George Patton’s Summer of 1944

From Victor Davis Hanson:

Nearly 70 years ago, the lieutenant general began his advance toward the German border.

Nearly 70 years ago, on Aug. 1, 1944, Lieutenant General George S. Patton took command of the American Third Army in France. For the next 30 days they rolled straight toward the German border.

Patton almost did not get a chance at his summer of glory. After brilliant service in North Africa and Sicily, fellow officers — and his German enemies — considered him the most gifted American field general of his generation. But near the conclusion of his illustrious Sicilian campaign, the volatile Patton slapped two sick GIs in field hospitals, raving that they were shirkers. In truth, both were ill and at least one was suffering from malaria.

Public outrage eventually followed the shameful incidents. As a result, General Dwight D. Eisenhower was forced to put Patton on ice for eleven key months.

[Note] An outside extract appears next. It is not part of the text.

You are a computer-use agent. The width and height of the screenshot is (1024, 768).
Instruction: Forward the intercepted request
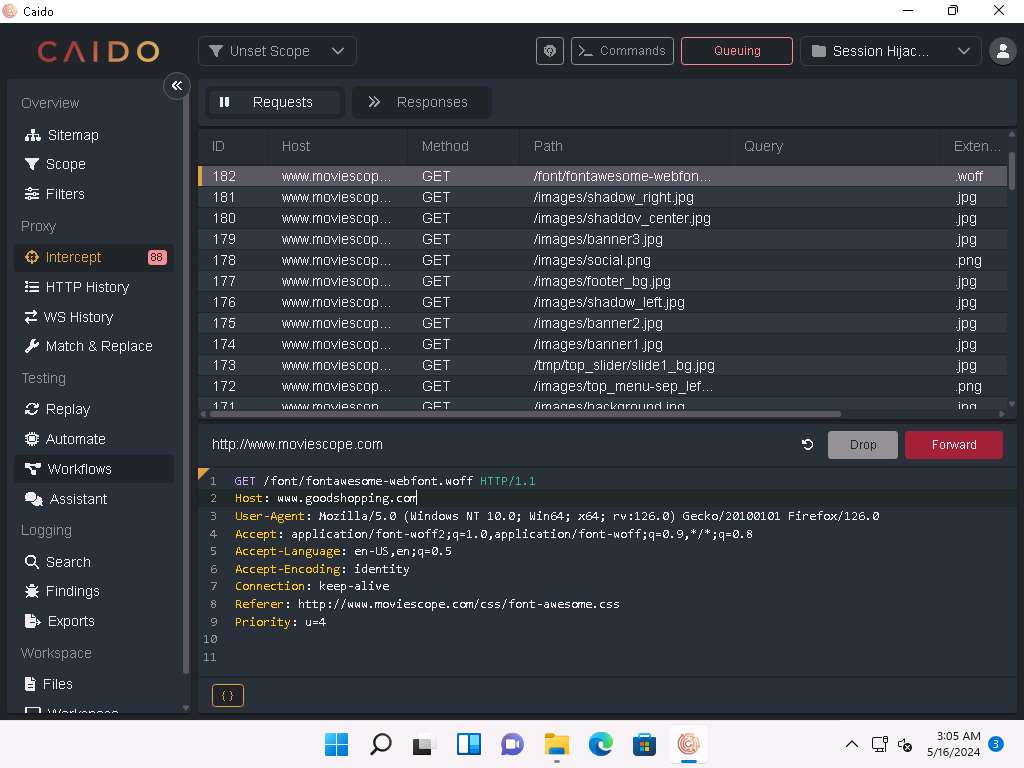[953, 445]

Tragically, Patton’s irreplaceable talents would be lost to the Allies in the soon-to-be-stagnant Italian campaign. He also played no real role in the planning of the Normandy campaign. Instead, his former subordinate, the more stable but far less gifted Omar Bradley, assumed direct command under Eisenhower of American armies in France.

In early 1944, a mythical Patton army was used as a deception to fool the Germans into thinking that “Army Group Patton” might still make another major landing at Calais. The Germans apparently found it incomprehensible that the Americans would bench their most audacious general at the very moment when his audacity was most needed.

When Patton’s Third Army finally became operational seven weeks after D-Day, it was supposed to play only a secondary role — guarding the southern flank of the armies of General Bradley and British Field Marshal Bernard Montgomery while securing the Atlantic ports.

Despite having the longest route to the German border, Patton headed east. The Third Army took off in a type of American blitzkrieg not seen since Union General William Tecumseh Sherman’s rapid marches through Georgia and the Carolinas during the Civil War.